■ What to work on ■
The stretch from the line with "The height and" through the line with "Task: Open restore settings via 配置(O) button" in the records below: write it out exactly, and nothing else.

■ Provided material ■

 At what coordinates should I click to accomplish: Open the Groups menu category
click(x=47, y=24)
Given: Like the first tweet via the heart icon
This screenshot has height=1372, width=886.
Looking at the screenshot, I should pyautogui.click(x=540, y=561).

* * *

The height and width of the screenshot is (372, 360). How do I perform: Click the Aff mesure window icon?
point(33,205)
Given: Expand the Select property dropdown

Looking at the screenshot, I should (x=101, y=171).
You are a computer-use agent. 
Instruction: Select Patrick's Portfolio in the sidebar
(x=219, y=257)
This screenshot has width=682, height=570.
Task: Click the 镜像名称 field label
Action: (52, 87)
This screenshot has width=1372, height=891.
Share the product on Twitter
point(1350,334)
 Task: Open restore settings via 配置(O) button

■ Result ■
The height and width of the screenshot is (372, 360). How do I perform: Click the Aff mesure window icon?
point(33,205)
Given: Expand the Select property dropdown

Looking at the screenshot, I should (x=101, y=171).
You are a computer-use agent. 
Instruction: Select Patrick's Portfolio in the sidebar
(x=219, y=257)
This screenshot has width=682, height=570.
Task: Click the 镜像名称 field label
Action: (52, 87)
This screenshot has width=1372, height=891.
Share the product on Twitter
point(1350,334)
 Task: Open restore settings via 配置(O) button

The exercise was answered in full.